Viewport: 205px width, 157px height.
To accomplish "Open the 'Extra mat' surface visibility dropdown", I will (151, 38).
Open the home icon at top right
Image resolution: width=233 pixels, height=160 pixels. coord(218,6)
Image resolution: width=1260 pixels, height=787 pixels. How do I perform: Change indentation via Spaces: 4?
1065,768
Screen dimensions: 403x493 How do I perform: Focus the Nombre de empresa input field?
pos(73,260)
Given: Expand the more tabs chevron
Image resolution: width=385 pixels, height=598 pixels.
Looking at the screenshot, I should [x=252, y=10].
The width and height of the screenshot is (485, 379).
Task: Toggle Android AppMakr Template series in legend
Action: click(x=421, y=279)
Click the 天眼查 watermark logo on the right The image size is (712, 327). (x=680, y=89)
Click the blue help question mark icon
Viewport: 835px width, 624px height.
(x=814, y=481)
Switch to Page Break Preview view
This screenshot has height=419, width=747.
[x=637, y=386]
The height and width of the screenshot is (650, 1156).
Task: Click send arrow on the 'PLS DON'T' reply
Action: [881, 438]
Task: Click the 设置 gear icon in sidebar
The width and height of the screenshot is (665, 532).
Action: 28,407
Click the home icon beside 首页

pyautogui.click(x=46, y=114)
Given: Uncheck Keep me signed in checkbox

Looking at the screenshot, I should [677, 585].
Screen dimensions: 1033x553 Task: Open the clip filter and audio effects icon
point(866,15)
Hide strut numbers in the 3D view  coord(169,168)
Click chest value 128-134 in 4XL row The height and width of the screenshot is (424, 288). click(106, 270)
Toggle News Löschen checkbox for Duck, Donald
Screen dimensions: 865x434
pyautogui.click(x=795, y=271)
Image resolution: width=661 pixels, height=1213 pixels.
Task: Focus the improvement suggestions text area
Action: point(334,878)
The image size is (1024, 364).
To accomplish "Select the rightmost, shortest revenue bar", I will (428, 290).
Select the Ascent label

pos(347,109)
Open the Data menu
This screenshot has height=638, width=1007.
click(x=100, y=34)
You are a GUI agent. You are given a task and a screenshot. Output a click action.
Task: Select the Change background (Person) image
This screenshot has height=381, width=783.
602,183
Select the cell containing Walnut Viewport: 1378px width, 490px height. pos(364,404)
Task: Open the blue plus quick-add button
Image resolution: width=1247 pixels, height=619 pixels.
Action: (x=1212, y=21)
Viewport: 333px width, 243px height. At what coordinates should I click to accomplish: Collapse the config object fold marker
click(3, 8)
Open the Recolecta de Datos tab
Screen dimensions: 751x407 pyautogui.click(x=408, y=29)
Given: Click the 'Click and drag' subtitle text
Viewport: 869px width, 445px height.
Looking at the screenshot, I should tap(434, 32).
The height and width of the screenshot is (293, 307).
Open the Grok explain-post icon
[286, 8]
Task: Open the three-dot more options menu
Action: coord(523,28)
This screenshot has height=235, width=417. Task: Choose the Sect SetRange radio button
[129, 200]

**Aim of the task**. From the records above, pull out each line containing the word "Toggle".

**The result**.
Task: Toggle Android AppMakr Template series in legend
Toggle News Löschen checkbox for Duck, Donald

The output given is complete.